**Problem statement**
Each entry in the listing below should be returned precisely as it is.

**Data extract**

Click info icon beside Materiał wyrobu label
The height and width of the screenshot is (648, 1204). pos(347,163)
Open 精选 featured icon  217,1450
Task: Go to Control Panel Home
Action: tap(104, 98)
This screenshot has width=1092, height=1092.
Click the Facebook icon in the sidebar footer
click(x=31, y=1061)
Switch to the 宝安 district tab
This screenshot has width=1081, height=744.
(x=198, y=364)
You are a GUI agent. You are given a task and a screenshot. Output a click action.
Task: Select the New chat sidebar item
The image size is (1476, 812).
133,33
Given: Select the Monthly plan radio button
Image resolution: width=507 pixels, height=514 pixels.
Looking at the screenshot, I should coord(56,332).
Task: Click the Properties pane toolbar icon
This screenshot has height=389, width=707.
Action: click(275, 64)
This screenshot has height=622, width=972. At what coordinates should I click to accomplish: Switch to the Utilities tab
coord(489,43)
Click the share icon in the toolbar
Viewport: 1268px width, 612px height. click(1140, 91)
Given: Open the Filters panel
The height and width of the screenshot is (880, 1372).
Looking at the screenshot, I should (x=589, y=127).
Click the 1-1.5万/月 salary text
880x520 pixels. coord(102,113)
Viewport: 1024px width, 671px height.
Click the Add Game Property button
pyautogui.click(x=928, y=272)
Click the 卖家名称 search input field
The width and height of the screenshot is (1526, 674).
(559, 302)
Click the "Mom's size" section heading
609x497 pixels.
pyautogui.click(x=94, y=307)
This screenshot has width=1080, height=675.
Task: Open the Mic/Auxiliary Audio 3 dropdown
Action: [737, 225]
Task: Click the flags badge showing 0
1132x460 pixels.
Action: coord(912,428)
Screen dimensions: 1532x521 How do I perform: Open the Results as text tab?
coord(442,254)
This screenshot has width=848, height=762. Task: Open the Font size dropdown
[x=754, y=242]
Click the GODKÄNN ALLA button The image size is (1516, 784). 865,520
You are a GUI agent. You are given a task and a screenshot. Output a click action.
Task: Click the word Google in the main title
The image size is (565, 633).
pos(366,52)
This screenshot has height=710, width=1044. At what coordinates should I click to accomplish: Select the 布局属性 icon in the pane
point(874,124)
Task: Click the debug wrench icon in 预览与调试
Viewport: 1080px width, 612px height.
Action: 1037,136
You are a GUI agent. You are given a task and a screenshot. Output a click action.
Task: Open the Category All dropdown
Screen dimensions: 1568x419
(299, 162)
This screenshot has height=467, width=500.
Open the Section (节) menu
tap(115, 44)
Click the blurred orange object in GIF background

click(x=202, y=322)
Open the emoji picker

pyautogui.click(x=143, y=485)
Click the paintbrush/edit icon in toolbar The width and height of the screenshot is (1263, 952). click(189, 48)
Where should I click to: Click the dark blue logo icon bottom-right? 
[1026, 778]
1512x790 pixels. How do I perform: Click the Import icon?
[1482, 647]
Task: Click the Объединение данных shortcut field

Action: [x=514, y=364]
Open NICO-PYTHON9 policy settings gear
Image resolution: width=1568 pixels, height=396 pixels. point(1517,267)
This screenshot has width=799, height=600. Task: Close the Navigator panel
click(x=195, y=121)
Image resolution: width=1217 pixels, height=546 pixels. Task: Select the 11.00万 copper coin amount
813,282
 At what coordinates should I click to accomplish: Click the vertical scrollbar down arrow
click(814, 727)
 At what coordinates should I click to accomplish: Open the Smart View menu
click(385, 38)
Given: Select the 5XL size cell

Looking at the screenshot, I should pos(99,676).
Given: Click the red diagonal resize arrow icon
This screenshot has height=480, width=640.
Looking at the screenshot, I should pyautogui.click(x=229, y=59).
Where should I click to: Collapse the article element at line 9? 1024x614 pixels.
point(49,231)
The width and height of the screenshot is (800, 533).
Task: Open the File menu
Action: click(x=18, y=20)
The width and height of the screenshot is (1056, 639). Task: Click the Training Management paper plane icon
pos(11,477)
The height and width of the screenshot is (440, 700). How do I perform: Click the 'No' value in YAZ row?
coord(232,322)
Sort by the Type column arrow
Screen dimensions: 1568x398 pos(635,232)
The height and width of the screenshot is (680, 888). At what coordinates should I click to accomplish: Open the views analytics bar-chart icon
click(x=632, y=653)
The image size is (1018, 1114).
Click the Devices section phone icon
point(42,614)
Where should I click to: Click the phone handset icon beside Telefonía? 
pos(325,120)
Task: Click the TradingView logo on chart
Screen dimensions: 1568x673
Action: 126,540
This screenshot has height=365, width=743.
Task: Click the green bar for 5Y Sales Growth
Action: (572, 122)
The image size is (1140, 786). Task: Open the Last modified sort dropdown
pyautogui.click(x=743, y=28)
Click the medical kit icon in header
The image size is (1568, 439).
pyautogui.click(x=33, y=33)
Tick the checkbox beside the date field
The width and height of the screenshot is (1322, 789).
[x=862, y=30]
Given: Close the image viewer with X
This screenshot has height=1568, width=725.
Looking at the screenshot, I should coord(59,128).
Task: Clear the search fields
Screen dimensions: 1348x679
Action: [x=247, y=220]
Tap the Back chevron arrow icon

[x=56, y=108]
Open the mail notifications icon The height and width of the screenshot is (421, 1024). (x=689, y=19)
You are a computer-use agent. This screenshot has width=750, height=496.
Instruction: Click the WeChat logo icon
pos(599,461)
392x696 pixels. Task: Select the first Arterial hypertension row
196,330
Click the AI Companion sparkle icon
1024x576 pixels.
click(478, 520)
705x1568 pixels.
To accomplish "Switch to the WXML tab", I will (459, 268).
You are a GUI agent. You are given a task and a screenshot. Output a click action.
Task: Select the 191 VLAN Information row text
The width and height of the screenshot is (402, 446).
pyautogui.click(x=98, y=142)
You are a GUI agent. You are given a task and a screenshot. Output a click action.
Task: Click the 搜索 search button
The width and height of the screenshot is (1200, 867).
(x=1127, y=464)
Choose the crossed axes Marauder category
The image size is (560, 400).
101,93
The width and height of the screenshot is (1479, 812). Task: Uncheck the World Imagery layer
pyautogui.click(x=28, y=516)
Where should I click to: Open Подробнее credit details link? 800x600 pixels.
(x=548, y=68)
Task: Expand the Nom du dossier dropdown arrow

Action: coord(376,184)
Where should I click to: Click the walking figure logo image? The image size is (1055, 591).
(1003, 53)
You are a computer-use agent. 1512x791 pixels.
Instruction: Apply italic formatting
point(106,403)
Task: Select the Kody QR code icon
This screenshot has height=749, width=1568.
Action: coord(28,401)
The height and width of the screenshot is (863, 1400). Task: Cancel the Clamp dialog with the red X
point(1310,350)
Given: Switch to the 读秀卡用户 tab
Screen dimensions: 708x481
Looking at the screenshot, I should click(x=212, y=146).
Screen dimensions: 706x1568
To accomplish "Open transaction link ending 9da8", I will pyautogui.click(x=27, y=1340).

**Answer to this problem**
Click info icon beside Materiał wyrobu label
The height and width of the screenshot is (648, 1204). pos(347,163)
Open 精选 featured icon  217,1450
Task: Go to Control Panel Home
Action: tap(104, 98)
This screenshot has width=1092, height=1092.
Click the Facebook icon in the sidebar footer
click(x=31, y=1061)
Switch to the 宝安 district tab
This screenshot has width=1081, height=744.
(x=198, y=364)
You are a GUI agent. You are given a task and a screenshot. Output a click action.
Task: Select the New chat sidebar item
The image size is (1476, 812).
133,33
Given: Select the Monthly plan radio button
Image resolution: width=507 pixels, height=514 pixels.
Looking at the screenshot, I should coord(56,332).
Task: Click the Properties pane toolbar icon
This screenshot has height=389, width=707.
Action: click(275, 64)
This screenshot has height=622, width=972. At what coordinates should I click to accomplish: Switch to the Utilities tab
coord(489,43)
Click the share icon in the toolbar
Viewport: 1268px width, 612px height. click(1140, 91)
Given: Open the Filters panel
The height and width of the screenshot is (880, 1372).
Looking at the screenshot, I should (x=589, y=127).
Click the 1-1.5万/月 salary text
880x520 pixels. coord(102,113)
Viewport: 1024px width, 671px height.
Click the Add Game Property button
pyautogui.click(x=928, y=272)
Click the 卖家名称 search input field
The width and height of the screenshot is (1526, 674).
(559, 302)
Click the "Mom's size" section heading
609x497 pixels.
pyautogui.click(x=94, y=307)
This screenshot has width=1080, height=675.
Task: Open the Mic/Auxiliary Audio 3 dropdown
Action: [737, 225]
Task: Click the flags badge showing 0
1132x460 pixels.
Action: coord(912,428)
Screen dimensions: 1532x521 How do I perform: Open the Results as text tab?
coord(442,254)
This screenshot has width=848, height=762. Task: Open the Font size dropdown
[x=754, y=242]
Click the GODKÄNN ALLA button The image size is (1516, 784). 865,520
You are a GUI agent. You are given a task and a screenshot. Output a click action.
Task: Click the word Google in the main title
The image size is (565, 633).
pos(366,52)
This screenshot has height=710, width=1044. At what coordinates should I click to accomplish: Select the 布局属性 icon in the pane
point(874,124)
Task: Click the debug wrench icon in 预览与调试
Viewport: 1080px width, 612px height.
Action: 1037,136
You are a GUI agent. You are given a task and a screenshot. Output a click action.
Task: Open the Category All dropdown
Screen dimensions: 1568x419
(299, 162)
This screenshot has height=467, width=500.
Open the Section (节) menu
tap(115, 44)
Click the blurred orange object in GIF background

click(x=202, y=322)
Open the emoji picker

pyautogui.click(x=143, y=485)
Click the paintbrush/edit icon in toolbar The width and height of the screenshot is (1263, 952). click(189, 48)
Where should I click to: Click the dark blue logo icon bottom-right? 
[1026, 778]
1512x790 pixels. How do I perform: Click the Import icon?
[1482, 647]
Task: Click the Объединение данных shortcut field

Action: [x=514, y=364]
Open NICO-PYTHON9 policy settings gear
Image resolution: width=1568 pixels, height=396 pixels. point(1517,267)
This screenshot has width=799, height=600. Task: Close the Navigator panel
click(x=195, y=121)
Image resolution: width=1217 pixels, height=546 pixels. Task: Select the 11.00万 copper coin amount
813,282
 At what coordinates should I click to accomplish: Click the vertical scrollbar down arrow
click(814, 727)
 At what coordinates should I click to accomplish: Open the Smart View menu
click(385, 38)
Given: Select the 5XL size cell

Looking at the screenshot, I should pos(99,676).
Given: Click the red diagonal resize arrow icon
This screenshot has height=480, width=640.
Looking at the screenshot, I should pyautogui.click(x=229, y=59).
Where should I click to: Collapse the article element at line 9? 1024x614 pixels.
point(49,231)
The width and height of the screenshot is (800, 533).
Task: Open the File menu
Action: click(x=18, y=20)
The width and height of the screenshot is (1056, 639). Task: Click the Training Management paper plane icon
pos(11,477)
The height and width of the screenshot is (440, 700). How do I perform: Click the 'No' value in YAZ row?
coord(232,322)
Sort by the Type column arrow
Screen dimensions: 1568x398 pos(635,232)
The height and width of the screenshot is (680, 888). At what coordinates should I click to accomplish: Open the views analytics bar-chart icon
click(x=632, y=653)
The image size is (1018, 1114).
Click the Devices section phone icon
point(42,614)
Where should I click to: Click the phone handset icon beside Telefonía? 
pos(325,120)
Task: Click the TradingView logo on chart
Screen dimensions: 1568x673
Action: 126,540
This screenshot has height=365, width=743.
Task: Click the green bar for 5Y Sales Growth
Action: (572, 122)
The image size is (1140, 786). Task: Open the Last modified sort dropdown
pyautogui.click(x=743, y=28)
Click the medical kit icon in header
The image size is (1568, 439).
pyautogui.click(x=33, y=33)
Tick the checkbox beside the date field
The width and height of the screenshot is (1322, 789).
[x=862, y=30]
Given: Close the image viewer with X
This screenshot has height=1568, width=725.
Looking at the screenshot, I should coord(59,128).
Task: Clear the search fields
Screen dimensions: 1348x679
Action: [x=247, y=220]
Tap the Back chevron arrow icon

[x=56, y=108]
Open the mail notifications icon The height and width of the screenshot is (421, 1024). (x=689, y=19)
You are a computer-use agent. This screenshot has width=750, height=496.
Instruction: Click the WeChat logo icon
pos(599,461)
392x696 pixels. Task: Select the first Arterial hypertension row
196,330
Click the AI Companion sparkle icon
1024x576 pixels.
click(478, 520)
705x1568 pixels.
To accomplish "Switch to the WXML tab", I will (459, 268).
You are a GUI agent. You are given a task and a screenshot. Output a click action.
Task: Select the 191 VLAN Information row text
The width and height of the screenshot is (402, 446).
pyautogui.click(x=98, y=142)
You are a GUI agent. You are given a task and a screenshot. Output a click action.
Task: Click the 搜索 search button
The width and height of the screenshot is (1200, 867).
(x=1127, y=464)
Choose the crossed axes Marauder category
The image size is (560, 400).
101,93
The width and height of the screenshot is (1479, 812). Task: Uncheck the World Imagery layer
pyautogui.click(x=28, y=516)
Where should I click to: Open Подробнее credit details link? 800x600 pixels.
(x=548, y=68)
Task: Expand the Nom du dossier dropdown arrow

Action: coord(376,184)
Where should I click to: Click the walking figure logo image? The image size is (1055, 591).
(1003, 53)
You are a computer-use agent. 1512x791 pixels.
Instruction: Apply italic formatting
point(106,403)
Task: Select the Kody QR code icon
This screenshot has height=749, width=1568.
Action: coord(28,401)
The height and width of the screenshot is (863, 1400). Task: Cancel the Clamp dialog with the red X
point(1310,350)
Given: Switch to the 读秀卡用户 tab
Screen dimensions: 708x481
Looking at the screenshot, I should click(x=212, y=146).
Screen dimensions: 706x1568
To accomplish "Open transaction link ending 9da8", I will pyautogui.click(x=27, y=1340).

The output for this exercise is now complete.